Considerable progress has been made in implementing peace in Bosnia and Herzegovina. The holding of municipal elections in September and the maintenance of an environment of security culminated a year of combined efforts by the international community to help the Bosnian people establish a long-lasting peace.
But, while there has been progress, much still remains to be done.
The United Nations Mission in Bosnia and Herzegovina (UNMIBH) and the International Police Task Force (IPTF) play a crucial role in the implementation of the Peace Agreement in Bosnia and Herzegovina, and it is clear that their tasks have been carried out effectively over the course of this last year.
It is a difficult mission and a complex one, which also requires essential input from other international actors, in particular the Stabilization Force (SFOR) led by the North Atlantic Treaty Organization (NATO), which provides the security environment necessary for the implementation of the Peace Agreement.
In the final analysis, however, the international community's efforts in Bosnia will not amount to very much if the Bosnian parties themselves are not fully committed to peace and to cooperating fully with the United Nations, SFOR, the Organization for Security and Cooperation in Europe (OSCE) and other international organizations, as well as with each other.

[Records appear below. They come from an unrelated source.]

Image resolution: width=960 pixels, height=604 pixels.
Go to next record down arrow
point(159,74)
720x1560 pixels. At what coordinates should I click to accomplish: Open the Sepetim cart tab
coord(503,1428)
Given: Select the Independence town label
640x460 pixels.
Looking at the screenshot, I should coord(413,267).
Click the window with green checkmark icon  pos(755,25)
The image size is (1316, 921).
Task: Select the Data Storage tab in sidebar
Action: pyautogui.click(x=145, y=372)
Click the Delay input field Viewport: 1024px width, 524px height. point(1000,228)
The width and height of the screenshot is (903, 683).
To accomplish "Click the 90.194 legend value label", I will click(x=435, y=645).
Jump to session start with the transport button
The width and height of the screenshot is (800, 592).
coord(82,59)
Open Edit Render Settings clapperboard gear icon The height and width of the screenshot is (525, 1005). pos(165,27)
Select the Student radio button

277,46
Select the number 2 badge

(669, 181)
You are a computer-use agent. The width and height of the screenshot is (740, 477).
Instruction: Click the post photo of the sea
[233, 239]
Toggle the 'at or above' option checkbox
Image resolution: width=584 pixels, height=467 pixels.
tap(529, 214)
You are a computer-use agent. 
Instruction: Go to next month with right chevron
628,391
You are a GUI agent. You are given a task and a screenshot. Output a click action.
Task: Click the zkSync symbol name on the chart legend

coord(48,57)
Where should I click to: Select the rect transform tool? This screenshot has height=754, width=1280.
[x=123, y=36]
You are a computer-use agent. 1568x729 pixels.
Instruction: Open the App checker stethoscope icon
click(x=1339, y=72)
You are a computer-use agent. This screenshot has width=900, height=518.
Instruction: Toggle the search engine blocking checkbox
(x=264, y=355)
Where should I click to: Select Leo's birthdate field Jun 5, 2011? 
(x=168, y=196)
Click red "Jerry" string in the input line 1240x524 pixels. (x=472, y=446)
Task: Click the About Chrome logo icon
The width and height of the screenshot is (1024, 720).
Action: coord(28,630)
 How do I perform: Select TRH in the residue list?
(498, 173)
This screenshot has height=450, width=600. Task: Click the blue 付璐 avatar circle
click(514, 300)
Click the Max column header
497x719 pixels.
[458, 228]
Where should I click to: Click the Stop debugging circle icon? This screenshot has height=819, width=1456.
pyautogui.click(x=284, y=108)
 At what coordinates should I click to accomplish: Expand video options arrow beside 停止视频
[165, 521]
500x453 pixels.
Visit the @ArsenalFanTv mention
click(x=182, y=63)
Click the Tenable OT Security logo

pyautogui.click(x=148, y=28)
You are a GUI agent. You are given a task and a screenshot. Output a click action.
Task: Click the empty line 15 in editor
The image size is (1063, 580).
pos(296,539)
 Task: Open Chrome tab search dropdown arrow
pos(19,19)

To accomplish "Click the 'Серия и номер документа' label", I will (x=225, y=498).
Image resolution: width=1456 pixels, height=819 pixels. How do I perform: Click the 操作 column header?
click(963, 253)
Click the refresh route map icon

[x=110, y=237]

This is the only way to establish a self-sustaining peace in Bosnia. We urge the parties to make increased efforts to address inadequate progress, including in the following areas: the functioning of common institutions, the protection of human rights, the return of refugees, economic management and cooperation with the International Tribunal. Furthermore, the implementation of the results of the municipal elections must be completed, and serious problems of local administration must be addressed.
We welcome the conclusions of the Bonn Peace Implementation Conference, which built on the work of previous Peace Implementation Council meetings held in London and Sintra, in setting out very clearly what still needs to be done by the Bosnian parties. Taken with the Peace Agreement, they represent the blueprint for peace in Bosnia. And, as the Peace Implementation Council confirmed in Bonn, there is no alternative to the Peace Agreement. Therefore, the mandate of UNMIBH, and thus of the IPTF, should be extended so that it can continue its important work in the areas of police reform, as well as the other tasks entrusted to it and to the civilian unit of UNMIBH.
Without an adequate security arrangement, however, the work of the United Nations and others in the implementation of the civilian aspects of the Peace Agreement will be compromised. This security arrangement is currently provided by SFOR. But an adequate security arrangement must be established after the end of SFOR's mandate in order to ensure the continuity of the international community's efforts in Bosnia.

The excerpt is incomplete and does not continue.